━━━━━ Selected extract ━━━━━
# Forward starting options concepts

Consider $$t_0, with $$t_0=0$$ (today date) and the standard payoff of a vanilla forward starting call option,

$$F_{t,T} = (S_T - S_t\cdot K)^+$$, with strike $$K$$.

If the price of this option is quoted today at $$t_0$$, then we can infer some kind of Black-Scholes implied volatility $$\sigma_{imp}(t_0, K, t, T)$$ for which the corresponding BS-price agrees with the market price (at $$t_0$$).

Now, denote the BS-implied volatility at time $$t$$ of a call option with the above payoff by $$\hat{\sigma}(t,T,K,S_t)$$. Obviously, from the stand point of $$t_0$$ this is unknown as the market quotes for date $$t$$ do not yet exist.

My question is how does $$\sigma_{imp}(t_0, K, t, T)$$ relate to the unknown $$\hat{\sigma}_{imp}(t,T,K,S_t(\omega)$$? Is the first just a proxy of the second?

I'm aware the answer might be obvious but I'm trying to convince myself and better understand the concepts in bibliography. Any references/easy to read papers that clarifies all the above is appreciated.

$$S(t_0)\left(\textbf{N}(d_1)-e^{-r(T_1-T_0)}\theta\textbf{N}(d_2)\right)$$ where $$d_1 = \frac{\ln(1/\theta)+(r+\sigma^2/2)(T_1-T_0)}{\sigma\sqrt{T_1-T_0}}, \hspace{1em} d_2 = \frac{\ln(1/\theta)+(r-\sigma^2/2)(T_1-T_0)}{\sigma\sqrt{T_1-T_0}},$$ $$\textbf{N}$$ is the cumulative distribution function of the standard normal distribution, $$\theta S(T_0)$$ is the strike price set at $$t=T_0$$, and $$t=T_1$$ is the time when the option matures.
In case it's of interest, it turns out that even in the Heston stochastic vol model we can find a semi-analytical formula for these options, for example the one given here: $$C_\text{FWS}(t,\nu(t),S(t)) = S(t)\hat{P}_1(t,\nu(t)) - ke^{-r(T-t^\ast)}S(t)\hat{P}_2(t,\nu(t))$$ with $$\hat{P}_j(t,\nu(t)) := \int_0^\infty P_j(t^\ast,1,\nu(t^\ast),k) \; f(\nu(t^\ast)|\nu(t))\text{ d}\nu(t^\ast)$$ where $$P_j$$ for $$j\in\{1,2\}$$ are the Heston probabilities given earlier in the paper and $$f(\nu(t^\ast)|\nu(t))=\frac{B}{2}\cdot e^{-(B\nu(t^\ast)+\Lambda)/2}\left(\frac{B\nu(t^\ast)}{\Lambda}\right)^{(R/2-1)/2}I_{R/2-1}\left(\sqrt{\Lambda B\nu(t^\ast)}\right).$$
━━━━━
→ **Exercise tasks**
(1) From the forward starting options text, list every argument of the implied volatility inferred from the option price quoted today.
(2) Retype the stretch of the forward starting options text from "# Forward starting" through "with strike $$K$$.".
The data can be ignored.
━━━━━ Data extract ━━━━━
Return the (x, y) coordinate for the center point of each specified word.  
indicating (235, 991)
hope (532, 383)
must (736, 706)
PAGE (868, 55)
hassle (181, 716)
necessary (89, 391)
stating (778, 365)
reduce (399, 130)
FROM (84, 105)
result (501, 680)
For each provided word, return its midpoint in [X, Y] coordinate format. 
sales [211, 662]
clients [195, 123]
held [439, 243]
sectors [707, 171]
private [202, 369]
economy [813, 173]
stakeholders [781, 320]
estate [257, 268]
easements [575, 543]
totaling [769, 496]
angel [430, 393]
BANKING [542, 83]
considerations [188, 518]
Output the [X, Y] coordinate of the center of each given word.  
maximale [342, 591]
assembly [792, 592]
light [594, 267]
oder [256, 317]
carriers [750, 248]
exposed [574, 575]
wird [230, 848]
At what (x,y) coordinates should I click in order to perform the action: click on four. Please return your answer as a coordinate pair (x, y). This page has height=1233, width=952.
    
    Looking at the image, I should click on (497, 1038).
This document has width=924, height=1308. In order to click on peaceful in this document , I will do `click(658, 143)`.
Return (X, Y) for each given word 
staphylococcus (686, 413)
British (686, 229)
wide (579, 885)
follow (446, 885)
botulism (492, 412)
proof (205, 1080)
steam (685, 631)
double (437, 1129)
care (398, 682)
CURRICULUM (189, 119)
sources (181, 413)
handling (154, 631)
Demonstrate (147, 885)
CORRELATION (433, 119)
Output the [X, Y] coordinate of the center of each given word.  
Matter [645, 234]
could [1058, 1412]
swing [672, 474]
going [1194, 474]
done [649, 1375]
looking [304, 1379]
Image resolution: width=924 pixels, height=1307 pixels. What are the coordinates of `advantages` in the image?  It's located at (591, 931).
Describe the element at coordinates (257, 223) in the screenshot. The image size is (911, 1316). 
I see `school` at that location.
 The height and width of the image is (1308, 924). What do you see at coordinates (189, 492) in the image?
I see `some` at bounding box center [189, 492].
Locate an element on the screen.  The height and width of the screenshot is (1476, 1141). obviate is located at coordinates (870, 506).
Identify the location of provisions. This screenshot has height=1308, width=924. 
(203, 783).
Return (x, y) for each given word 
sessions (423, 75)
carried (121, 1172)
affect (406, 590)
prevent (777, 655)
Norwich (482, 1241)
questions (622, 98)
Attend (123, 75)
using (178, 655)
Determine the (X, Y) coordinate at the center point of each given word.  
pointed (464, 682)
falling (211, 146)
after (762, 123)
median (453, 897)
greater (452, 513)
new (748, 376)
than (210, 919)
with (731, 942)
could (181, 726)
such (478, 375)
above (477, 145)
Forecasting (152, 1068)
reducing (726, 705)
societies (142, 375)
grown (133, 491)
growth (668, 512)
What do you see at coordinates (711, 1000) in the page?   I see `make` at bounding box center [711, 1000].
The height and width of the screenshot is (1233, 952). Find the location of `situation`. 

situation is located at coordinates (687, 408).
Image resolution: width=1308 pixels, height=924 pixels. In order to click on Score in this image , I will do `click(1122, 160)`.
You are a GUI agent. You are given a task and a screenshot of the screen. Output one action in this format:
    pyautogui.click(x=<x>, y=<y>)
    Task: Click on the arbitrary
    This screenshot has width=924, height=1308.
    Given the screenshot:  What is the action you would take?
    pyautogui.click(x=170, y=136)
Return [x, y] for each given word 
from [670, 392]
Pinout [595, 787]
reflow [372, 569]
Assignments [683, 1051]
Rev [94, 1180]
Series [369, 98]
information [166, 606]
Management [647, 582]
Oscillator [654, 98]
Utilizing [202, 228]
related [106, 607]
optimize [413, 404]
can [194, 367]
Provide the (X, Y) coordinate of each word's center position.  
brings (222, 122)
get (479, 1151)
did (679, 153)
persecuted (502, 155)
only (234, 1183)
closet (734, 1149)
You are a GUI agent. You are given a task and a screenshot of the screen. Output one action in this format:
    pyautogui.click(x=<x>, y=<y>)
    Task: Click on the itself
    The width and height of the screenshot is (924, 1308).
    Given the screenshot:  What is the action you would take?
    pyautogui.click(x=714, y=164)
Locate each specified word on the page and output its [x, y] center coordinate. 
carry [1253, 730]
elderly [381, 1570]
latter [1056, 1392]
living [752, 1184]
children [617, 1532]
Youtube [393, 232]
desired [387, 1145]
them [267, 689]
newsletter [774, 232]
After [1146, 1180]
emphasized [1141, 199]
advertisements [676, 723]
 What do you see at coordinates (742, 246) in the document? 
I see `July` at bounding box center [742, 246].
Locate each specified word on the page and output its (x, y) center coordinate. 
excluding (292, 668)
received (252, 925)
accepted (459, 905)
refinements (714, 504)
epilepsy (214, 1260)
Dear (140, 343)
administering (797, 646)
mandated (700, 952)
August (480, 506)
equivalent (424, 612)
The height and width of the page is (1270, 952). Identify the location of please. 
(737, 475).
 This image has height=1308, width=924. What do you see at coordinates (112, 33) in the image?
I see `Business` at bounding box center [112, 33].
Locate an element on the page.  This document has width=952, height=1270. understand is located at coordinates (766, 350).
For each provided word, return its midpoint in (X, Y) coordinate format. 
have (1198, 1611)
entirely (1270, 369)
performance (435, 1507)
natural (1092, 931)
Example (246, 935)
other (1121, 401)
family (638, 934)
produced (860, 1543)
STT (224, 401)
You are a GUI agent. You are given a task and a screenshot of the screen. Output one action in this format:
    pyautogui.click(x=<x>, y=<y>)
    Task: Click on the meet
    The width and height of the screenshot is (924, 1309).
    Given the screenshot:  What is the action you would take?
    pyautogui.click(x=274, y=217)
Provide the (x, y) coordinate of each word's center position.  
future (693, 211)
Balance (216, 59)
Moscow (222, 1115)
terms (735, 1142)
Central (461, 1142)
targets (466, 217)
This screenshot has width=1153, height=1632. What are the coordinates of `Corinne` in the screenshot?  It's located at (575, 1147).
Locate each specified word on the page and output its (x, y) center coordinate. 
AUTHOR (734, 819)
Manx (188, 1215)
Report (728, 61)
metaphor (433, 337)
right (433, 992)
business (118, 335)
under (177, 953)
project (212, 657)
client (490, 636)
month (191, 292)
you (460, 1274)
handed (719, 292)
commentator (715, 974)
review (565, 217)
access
━━━━━
→ **Responses in order**
(1) t_0, K, t, T

(2)
# Forward starting options concepts

Consider $$t_0, with $$t_0=0$$ (today date) and the standard payoff of a vanilla forward starting call option,

$$F_{t,T} = (S_T - S_t\cdot K)^+$$, with strike $$K$$.